## Textabschnitt
**********

Günter Rexrodt ist Optimist. Seine Partei werde nach den Wahlen im Oktober wieder ins Abgeordnetenhaus einziehen, verkündete der Bundeswirtschaftsminister und FDP-Landesvorsitzende gestern zuversichtlich. Zwei Tage nach dem Wahldebakel der Liberalen in Bremen und Nordrhein- Westfalen prognostizierte Rexrodt für den 22. Oktober ein Ergebnis von „deutlich über fünf Prozent“. Die Wähler in Berlin wollten die Große Koalition ablösen. Also könne eine rot-grüne Regierung nur gemeinsam von CDU und FDP verhindert werden.

Die Union sei für den Landesvorstand aufgrund größerer Gemeinsamkeiten „Wunschpartner“. Während der Wirtschaftsliberale ein Regierungsbündnis mit der SPD für denkbar hielt, schloß er hingegen eine Ampelkoalition definitiv aus.

**********

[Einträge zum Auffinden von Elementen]
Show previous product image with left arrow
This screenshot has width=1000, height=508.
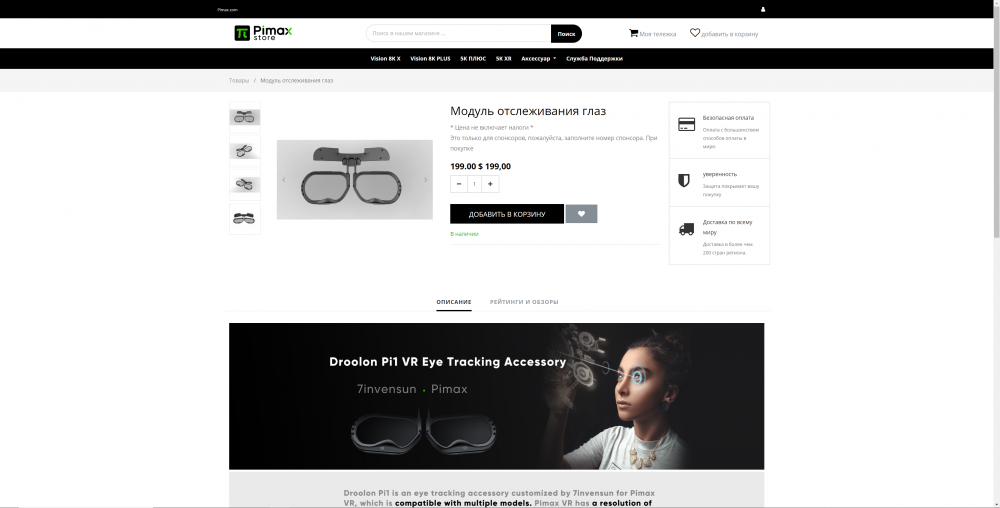[x=284, y=180]
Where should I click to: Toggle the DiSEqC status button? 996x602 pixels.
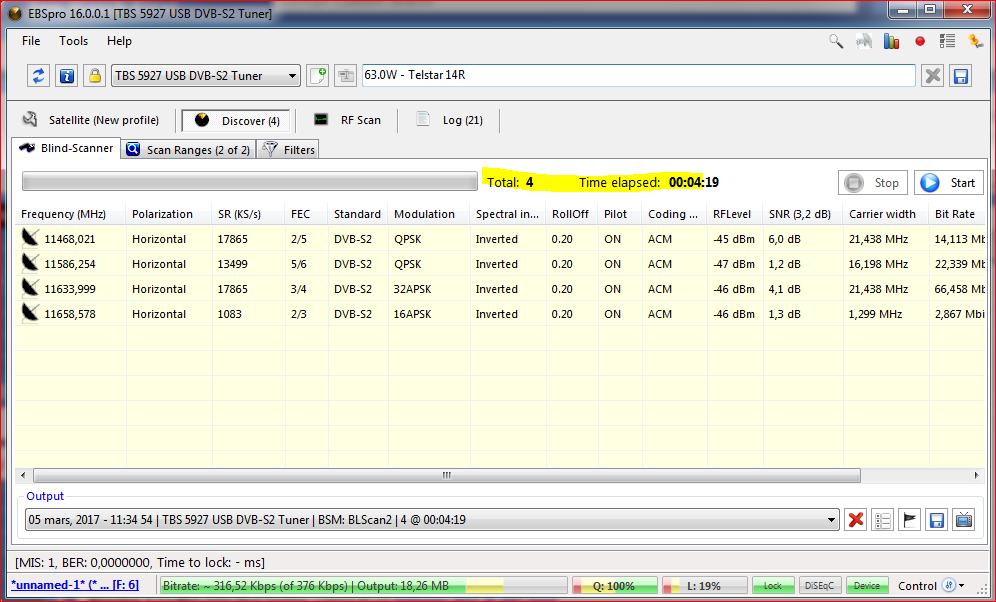(x=820, y=586)
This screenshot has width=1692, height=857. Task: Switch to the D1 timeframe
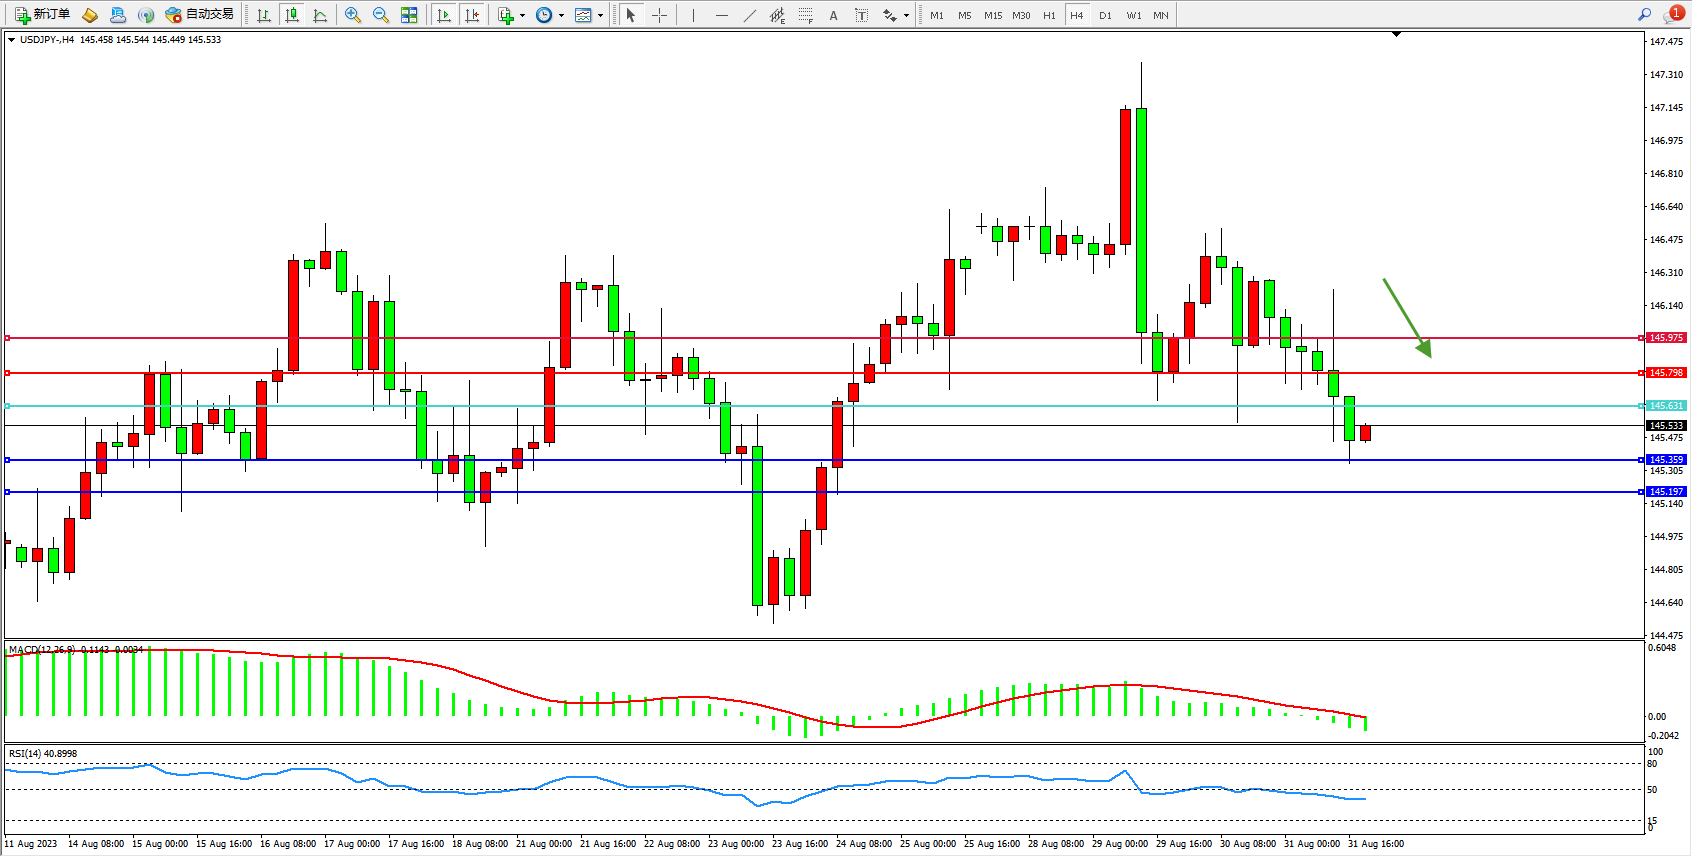(1104, 15)
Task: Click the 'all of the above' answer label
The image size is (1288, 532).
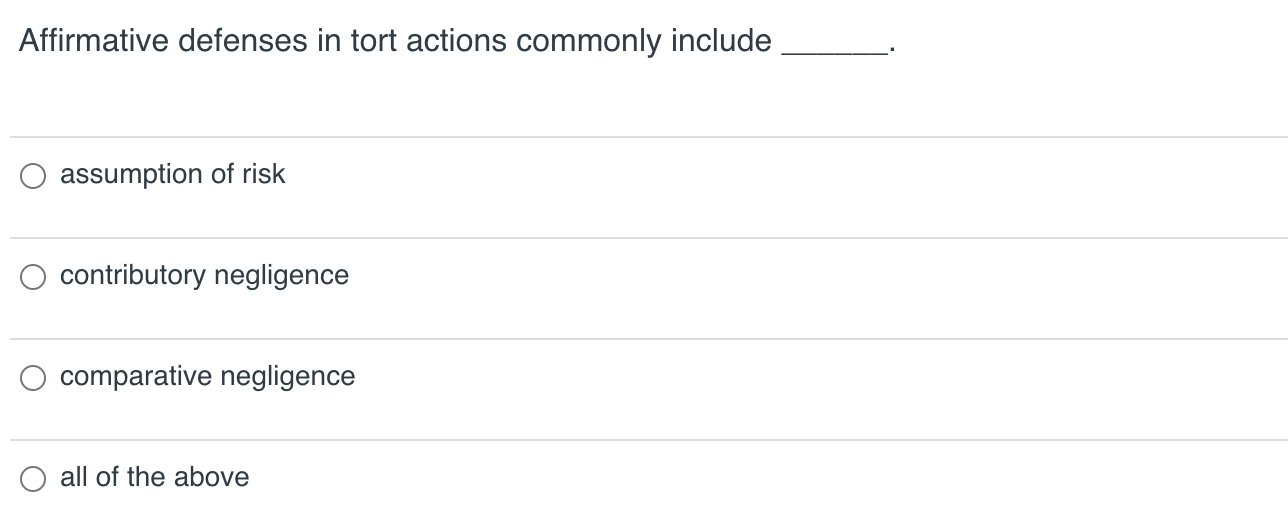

**********

## Schriftliche Aufgabe 1
Schreiben Sie bitte aus dem Textabschnitt die Stelle von „Die Union sei“ bis einschließlich „Ampelkoalition definitiv aus.“ wortgetreu ab.
## Schriftliche Aufgabe 2
Welches Wahlergebnis sagte Rexrodt laut dem Textabschnitt für den 22. Oktober voraus?

## Schriftliche Antwort 1
Die Union sei für den Landesvorstand aufgrund größerer Gemeinsamkeiten „Wunschpartner“. Während der Wirtschaftsliberale ein Regierungsbündnis mit der SPD für denkbar hielt, schloß er hingegen eine Ampelkoalition definitiv aus.

## Schriftliche Antwort 2
Ein Ergebnis von „deutlich über fünf Prozent“.